Türkiye reports record 2025 exports as Erdoğan highlights growth streak
ISTANBUL
Türkiye posted a record year for exports in 2025, President Recep Tayyip Erdoğan said on Jan. 3, pointing to strong December figures and a continuing run of economic growth despite global uncertainty.
Speaking at the Istanbul Congress Center during an event to announce 2025 export data, Erdoğan said the economy expanded by 3.7 percent in the third quarter of 2025, marking 21 consecutive quarters of growth.
He also said Türkiye’s economic size rose to $1.538 trillion in the third quarter, up from $1.260 trillion in 2024.
Erdoğan said December exports reached $26.4 billion, a monthly record. Full-year goods exports rose 4.5 percent from the previous year to $273.4 billion, which he described as the highest annual figure in the country’s history.
He added that Türkiye’s goods and services exports were estimated at $396.5 billion in 2025, exceeding the government’s previously stated target. Erdoğan also set a new overall export goal of $410 billion for 2026.
On trade balances, Erdoğan said the export-to-import coverage ratio improved to 74.8 percent in 2025, up from around 50 percent in 2002. He also said 33 provinces exported more than $1 billion during the year.
By province, the top five exporters were Istanbul ($57.8 billion), Kocaeli ($35.1 billion), İzmir ($23.6 billion), Bursa ($20.0 billion) and Tekirdağ ($13.2 billion), according to figures cited in local reports from the event.
Erdoğan also highlighted manufacturing and high-value sectors.

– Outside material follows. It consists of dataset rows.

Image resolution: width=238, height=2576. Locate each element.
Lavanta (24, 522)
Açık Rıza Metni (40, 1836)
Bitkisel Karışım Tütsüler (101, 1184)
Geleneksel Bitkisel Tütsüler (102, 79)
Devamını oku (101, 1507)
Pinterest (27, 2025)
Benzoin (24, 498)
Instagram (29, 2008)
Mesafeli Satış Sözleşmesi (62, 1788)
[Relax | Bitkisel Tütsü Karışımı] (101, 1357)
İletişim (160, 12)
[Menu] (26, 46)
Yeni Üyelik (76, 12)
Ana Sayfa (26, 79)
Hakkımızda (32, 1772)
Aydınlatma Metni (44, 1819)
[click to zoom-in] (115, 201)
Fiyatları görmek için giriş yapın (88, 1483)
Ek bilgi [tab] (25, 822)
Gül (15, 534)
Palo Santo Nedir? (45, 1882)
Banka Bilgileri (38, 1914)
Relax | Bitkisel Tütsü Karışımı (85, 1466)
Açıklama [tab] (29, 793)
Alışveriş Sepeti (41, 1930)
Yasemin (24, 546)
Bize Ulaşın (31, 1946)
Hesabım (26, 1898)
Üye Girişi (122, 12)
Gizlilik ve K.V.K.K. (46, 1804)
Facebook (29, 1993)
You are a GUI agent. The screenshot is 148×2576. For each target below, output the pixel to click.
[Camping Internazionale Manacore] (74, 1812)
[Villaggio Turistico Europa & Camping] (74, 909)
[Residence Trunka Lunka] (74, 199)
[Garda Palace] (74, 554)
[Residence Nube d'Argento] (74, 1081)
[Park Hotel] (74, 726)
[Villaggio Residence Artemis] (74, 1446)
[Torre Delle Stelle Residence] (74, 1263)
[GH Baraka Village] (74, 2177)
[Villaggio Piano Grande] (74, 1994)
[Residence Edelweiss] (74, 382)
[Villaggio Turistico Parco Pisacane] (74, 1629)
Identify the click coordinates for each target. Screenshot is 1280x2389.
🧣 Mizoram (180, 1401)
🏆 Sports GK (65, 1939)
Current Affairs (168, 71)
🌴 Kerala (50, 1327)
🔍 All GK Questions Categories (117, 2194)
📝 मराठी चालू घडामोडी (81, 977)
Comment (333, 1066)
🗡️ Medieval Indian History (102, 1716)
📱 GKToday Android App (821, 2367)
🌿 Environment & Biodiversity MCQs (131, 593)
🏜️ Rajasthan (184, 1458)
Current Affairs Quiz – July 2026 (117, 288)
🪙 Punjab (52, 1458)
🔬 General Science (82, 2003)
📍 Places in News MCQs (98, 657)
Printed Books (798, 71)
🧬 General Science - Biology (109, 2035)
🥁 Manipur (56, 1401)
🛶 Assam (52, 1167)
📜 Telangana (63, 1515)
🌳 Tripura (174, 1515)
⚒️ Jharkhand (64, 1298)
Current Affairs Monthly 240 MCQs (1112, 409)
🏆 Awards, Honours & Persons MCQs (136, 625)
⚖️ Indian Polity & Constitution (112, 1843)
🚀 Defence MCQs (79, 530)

He said Türkiye’s domestically produced brand Togg entering the European market with new models showed the country’s engineering and design strength. Erdogan added that the automotive sector’s annual production of 1.5 million vehicles and exports exceeding $41 billion placed Türkiye as Europe’s fourth-largest and the world’s 12th-largest production hub.
In defense, Erdoğan said exports rose from $248 million in 2002 to $9.87 billion in 2025.
He added that Türkiye had become the European Union’s fifth-largest trading partner, with bilateral trade volume reaching $232.7 billion in 2025, and argued that modernizing the Customs Union is “unavoidable.”
Trade Minister Ömer Bolat, also speaking at the event, said Türkiye gained “positive momentum” in exports at a time when global growth remained weak and protectionist tendencies, including higher tariffs, were on the rise.
Bolat said Türkiye was the second-largest exporter-growth performer among OECD countries in the post-pandemic period and ranked first when compared with the EU’s 27 member states.
He also said cumulative foreign direct investment rose from $13.5 billion to $284 billion over the past 23 years, and that 87,000 international investors were operating in Türkiye.